My friend Hannah is a coffee connoisseur so I asked her to share why she went from chilling at coffee shops every day to making homemade coffee. – Lauren

Hello, my name is Hannah, and I’m an addict. I have the classic withdrawal symptoms if I go a day without- major headaches, irritability, shaking hands. If I don’t have it with me, I’m thinking about the next time I can get my hands on it. Yes, I’ll admit it: I’m addicted to coffee.

As I’ve started to pay more attention to my coffee habits, I’ve noticed two problematic things: The first is that more than half the time I’m on the go and get my coffee in a disposable (hint: plastic) cup, which I throw away and add to the landfills. Sometimes, even if I ask for the drink in a mug or “for here” container, the cafe doesn’t offer them for convenience’s sake.
========================
▸ WHAT TO WORK ON
(A) List every withdrawal symptom Hannah says she has when she goes a day without coffee, as given in the coffee piece.
(B) In the coffee piece, rewrite the passage starting with "Hello, my name" and going on through "for convenience’s sake.", swapping "landfills" out for "dumps".
(C) Pick up the piece about Hannah's coffee habits and keep writing from its last sentence.

▸ RAW DATA
========================
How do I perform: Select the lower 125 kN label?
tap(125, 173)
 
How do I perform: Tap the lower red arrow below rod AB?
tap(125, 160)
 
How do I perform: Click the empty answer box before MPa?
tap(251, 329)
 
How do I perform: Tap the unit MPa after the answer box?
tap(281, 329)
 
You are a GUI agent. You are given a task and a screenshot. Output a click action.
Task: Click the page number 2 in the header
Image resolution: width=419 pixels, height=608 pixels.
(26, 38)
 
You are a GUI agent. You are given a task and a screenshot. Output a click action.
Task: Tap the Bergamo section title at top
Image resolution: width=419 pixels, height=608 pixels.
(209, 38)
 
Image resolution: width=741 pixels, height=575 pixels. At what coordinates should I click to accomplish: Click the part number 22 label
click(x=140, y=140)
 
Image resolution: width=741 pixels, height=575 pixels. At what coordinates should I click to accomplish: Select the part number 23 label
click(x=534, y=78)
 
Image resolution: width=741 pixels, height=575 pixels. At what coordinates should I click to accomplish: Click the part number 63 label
========================
▸ ANSWERS BY TASK
(A) major headaches, irritability, shaking hands

(B)
Hello, my name is Hannah, and I’m an addict. I have the classic withdrawal symptoms if I go a day without- major headaches, irritability, shaking hands. If I don’t have it with me, I’m thinking about the next time I can get my hands on it. Yes, I’ll admit it: I’m addicted to coffee.

As I’ve started to pay more attention to my coffee habits, I’ve noticed two problematic things: The first is that more than half the time I’m on the go and get my coffee in a disposable (hint: plastic) cup, which I throw away and add to the dumps. Sometimes, even if I ask for the drink in a mug or “for here” container, the cafe doesn’t offer them for convenience’s sake.

(C)
The second is that I’ve noticed my habit is adding up. Before I moved to New York, I was going to Blue Bottle coffee four times a week before work. At $5/cup, coffee was beginning to take a chunk out of my weekly budget.

I’ve decided it’s time for a change. I’m moving away from to-go coffee and trying my hardest to make it at home. Here’s why:

It’s better for your health.

Coffee is one of the most chemically treated plants on the planet. Up to 250 pounds of chemical fertilizers per acre are used in conventional (non-organic) coffee farming. It is possible to ingest these pesticides when you drink your morning cup, which can lead to health problems like cancer and fertility issues. These pesticides seep into the air, soil and water, causing soil erosion and contaminated waters. This can cause cancer and respiratory issues in the farmers who grow and harvest the beans.

Organic coffee is virtually free from these harmful herbicides and pesticides, benefitting both you and the farmers who harvest your beans. When you’re at the grocery store, make sure you look for the “certified organic” labels- your body and the farmers will thank you.

It’s better for your wallet.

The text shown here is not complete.